## ASSIGNMENT 1
Condense the paragraph of the hypothesis testing text that begins "The hypothesis is a tentative statement" into a short bulleted list of its main facts.
## ASSIGNMENT 2
According to the hypothesis testing text, which two tests are examples of parametric tests?

Segment Start: TEXT PROVIDED

What is Hypothesis Testing?
The hypothesis is a tentative statement that assumes the relationship between the variables under investigation. Hypothesis testing refers to the procedure conducted for the investigation of the reliability of the formulated hypothesis. This procedure is generally based on scientific guidelines and methods. Sometimes, it is difficult to research the entire population, hence, the best option is choosing a certain sample population and then applying the statistical methods to analyze the large population. Hypothesis testing is a kind of inferential statistic, which helps us in drawing the interference about the large population by conducting experiments or research on the sample population. In this article, we’ll discuss the types of tests in hypothesis testing, different steps involved in hypothesis testing, and the types of errors that may occur while performing the hypothesis testing.
Types of Hypothesis Tests
Hypothesis tests are broadly divided into two categories, i.e., parametric tests, and Non-parametric tests.
1. Parametric Tests
Parametrics tests are conducted if the sample follows the normal distribution, i.e., the mean zero means and 1 variance. Student’s t-test and Analysis of the variance test (ANOVA) are examples of parametric tests.

Segment End: TEXT PROVIDED
Segment Start: INPUT DATA

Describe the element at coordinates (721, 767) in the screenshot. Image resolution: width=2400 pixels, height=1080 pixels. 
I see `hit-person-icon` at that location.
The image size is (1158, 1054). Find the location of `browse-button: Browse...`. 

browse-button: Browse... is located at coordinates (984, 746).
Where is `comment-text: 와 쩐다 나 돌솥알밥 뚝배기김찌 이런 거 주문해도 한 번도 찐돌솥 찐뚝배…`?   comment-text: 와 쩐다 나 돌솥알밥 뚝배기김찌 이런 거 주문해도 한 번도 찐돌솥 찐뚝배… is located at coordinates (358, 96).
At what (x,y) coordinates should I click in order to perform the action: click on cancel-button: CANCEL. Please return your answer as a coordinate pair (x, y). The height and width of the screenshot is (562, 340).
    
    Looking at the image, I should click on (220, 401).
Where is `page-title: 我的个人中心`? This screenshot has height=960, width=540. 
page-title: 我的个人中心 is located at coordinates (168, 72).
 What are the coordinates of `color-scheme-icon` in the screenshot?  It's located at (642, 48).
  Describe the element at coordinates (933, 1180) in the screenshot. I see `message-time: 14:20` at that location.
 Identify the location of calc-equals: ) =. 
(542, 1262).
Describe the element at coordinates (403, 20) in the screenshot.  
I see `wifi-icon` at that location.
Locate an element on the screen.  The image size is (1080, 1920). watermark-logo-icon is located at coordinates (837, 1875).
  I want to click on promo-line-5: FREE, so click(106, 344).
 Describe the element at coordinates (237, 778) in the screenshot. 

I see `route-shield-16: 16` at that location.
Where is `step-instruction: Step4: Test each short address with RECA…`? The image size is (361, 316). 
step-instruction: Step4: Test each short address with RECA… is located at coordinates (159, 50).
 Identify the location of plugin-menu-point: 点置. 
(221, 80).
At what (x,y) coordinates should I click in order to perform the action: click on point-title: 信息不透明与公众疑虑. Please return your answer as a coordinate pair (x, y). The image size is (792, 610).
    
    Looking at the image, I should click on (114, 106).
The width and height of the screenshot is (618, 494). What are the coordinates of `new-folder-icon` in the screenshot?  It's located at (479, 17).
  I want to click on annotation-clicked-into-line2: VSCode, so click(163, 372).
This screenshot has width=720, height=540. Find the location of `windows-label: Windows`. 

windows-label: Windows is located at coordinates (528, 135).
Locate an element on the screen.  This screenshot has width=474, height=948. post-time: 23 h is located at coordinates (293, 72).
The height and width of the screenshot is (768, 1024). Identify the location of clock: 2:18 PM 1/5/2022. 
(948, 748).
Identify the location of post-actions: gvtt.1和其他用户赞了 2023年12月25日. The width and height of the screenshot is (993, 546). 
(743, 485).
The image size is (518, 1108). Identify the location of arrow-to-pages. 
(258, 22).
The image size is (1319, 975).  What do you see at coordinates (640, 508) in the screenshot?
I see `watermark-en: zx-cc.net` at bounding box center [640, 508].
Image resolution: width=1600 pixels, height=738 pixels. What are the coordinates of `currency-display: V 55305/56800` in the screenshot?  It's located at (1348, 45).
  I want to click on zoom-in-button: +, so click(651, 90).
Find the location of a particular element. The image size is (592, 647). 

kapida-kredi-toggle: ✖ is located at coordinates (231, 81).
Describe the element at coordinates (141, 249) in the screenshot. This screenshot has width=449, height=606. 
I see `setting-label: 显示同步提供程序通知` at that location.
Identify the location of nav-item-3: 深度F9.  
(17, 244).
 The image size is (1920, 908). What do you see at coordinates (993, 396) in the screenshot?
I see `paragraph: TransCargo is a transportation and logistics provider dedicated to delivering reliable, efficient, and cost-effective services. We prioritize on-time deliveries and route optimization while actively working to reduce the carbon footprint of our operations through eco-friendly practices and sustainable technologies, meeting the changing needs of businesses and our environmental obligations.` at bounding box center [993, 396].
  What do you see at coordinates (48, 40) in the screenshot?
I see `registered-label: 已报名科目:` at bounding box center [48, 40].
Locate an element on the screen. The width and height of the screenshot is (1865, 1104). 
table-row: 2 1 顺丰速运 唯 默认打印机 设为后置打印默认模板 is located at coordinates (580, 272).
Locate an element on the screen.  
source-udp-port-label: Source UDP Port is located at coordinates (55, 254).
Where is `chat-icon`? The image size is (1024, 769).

Segment End: INPUT DATA

## REPLY 1
- A hypothesis is a tentative statement that assumes a relationship between the variables being investigated.
- Hypothesis testing is the procedure for investigating how reliable a formulated hypothesis is, and it generally follows scientific guidelines and methods.
- When studying a whole population is difficult, a sample is chosen and statistical methods are applied to analyze the larger population.
- Hypothesis testing is a form of inferential statistics that draws conclusions about a large population from experiments or research on a sample.
- The article covers the types of tests, the steps involved, and the types of errors that can occur in hypothesis testing.

## REPLY 2
Student's t-test and the Analysis of the variance test (ANOVA).